**Action item**
What you give back should be exactly the opening lines of the data, ending with the line that contains "Choose the highlighted 0.30 bet" and including it.

**Listed records**
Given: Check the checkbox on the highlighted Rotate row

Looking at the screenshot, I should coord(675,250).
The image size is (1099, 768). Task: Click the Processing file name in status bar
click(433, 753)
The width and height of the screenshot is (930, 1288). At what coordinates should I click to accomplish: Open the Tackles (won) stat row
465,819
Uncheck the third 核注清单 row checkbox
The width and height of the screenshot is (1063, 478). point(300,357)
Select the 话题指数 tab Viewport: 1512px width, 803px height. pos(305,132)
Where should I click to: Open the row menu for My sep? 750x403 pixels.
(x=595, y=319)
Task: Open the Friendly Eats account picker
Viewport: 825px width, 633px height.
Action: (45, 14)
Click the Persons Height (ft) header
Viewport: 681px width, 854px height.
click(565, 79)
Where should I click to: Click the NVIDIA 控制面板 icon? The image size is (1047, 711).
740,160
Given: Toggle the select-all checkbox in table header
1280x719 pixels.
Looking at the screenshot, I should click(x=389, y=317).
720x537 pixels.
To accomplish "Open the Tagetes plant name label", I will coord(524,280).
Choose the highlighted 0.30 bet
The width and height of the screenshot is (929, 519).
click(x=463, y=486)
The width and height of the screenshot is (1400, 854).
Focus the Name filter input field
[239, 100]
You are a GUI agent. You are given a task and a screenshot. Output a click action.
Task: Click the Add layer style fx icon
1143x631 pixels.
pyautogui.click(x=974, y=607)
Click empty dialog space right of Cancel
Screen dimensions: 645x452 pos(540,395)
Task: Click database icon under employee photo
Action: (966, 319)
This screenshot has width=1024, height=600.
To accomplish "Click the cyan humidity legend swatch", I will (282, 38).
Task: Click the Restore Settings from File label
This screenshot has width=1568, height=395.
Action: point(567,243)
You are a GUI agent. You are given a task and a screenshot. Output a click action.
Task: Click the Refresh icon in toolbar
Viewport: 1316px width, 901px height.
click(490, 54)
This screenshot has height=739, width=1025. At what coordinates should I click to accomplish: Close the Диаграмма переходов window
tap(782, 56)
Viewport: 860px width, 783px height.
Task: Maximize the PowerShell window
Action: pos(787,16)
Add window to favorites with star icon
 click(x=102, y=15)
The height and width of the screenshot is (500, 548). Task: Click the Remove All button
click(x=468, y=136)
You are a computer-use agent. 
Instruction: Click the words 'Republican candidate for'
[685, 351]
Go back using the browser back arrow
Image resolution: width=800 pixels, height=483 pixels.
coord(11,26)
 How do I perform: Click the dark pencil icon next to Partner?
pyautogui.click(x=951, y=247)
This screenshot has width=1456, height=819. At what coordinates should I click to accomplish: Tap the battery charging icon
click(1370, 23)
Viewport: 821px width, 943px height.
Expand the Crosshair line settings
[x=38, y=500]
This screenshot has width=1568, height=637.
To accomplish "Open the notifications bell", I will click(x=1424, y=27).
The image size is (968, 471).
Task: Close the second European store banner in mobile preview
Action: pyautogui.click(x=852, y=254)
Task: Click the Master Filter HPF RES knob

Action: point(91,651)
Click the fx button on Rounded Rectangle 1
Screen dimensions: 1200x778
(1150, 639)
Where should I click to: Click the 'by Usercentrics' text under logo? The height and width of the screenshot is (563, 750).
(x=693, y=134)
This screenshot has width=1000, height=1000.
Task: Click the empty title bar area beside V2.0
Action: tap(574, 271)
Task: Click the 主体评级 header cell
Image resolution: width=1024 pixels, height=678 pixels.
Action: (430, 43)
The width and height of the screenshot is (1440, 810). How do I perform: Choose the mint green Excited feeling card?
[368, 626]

**Task solution**
Given: Check the checkbox on the highlighted Rotate row

Looking at the screenshot, I should coord(675,250).
The image size is (1099, 768). Task: Click the Processing file name in status bar
click(433, 753)
The width and height of the screenshot is (930, 1288). At what coordinates should I click to accomplish: Open the Tackles (won) stat row
465,819
Uncheck the third 核注清单 row checkbox
The width and height of the screenshot is (1063, 478). point(300,357)
Select the 话题指数 tab Viewport: 1512px width, 803px height. pos(305,132)
Where should I click to: Open the row menu for My sep? 750x403 pixels.
(x=595, y=319)
Task: Open the Friendly Eats account picker
Viewport: 825px width, 633px height.
Action: (45, 14)
Click the Persons Height (ft) header
Viewport: 681px width, 854px height.
click(565, 79)
Where should I click to: Click the NVIDIA 控制面板 icon? The image size is (1047, 711).
740,160
Given: Toggle the select-all checkbox in table header
1280x719 pixels.
Looking at the screenshot, I should click(x=389, y=317).
720x537 pixels.
To accomplish "Open the Tagetes plant name label", I will coord(524,280).
Choose the highlighted 0.30 bet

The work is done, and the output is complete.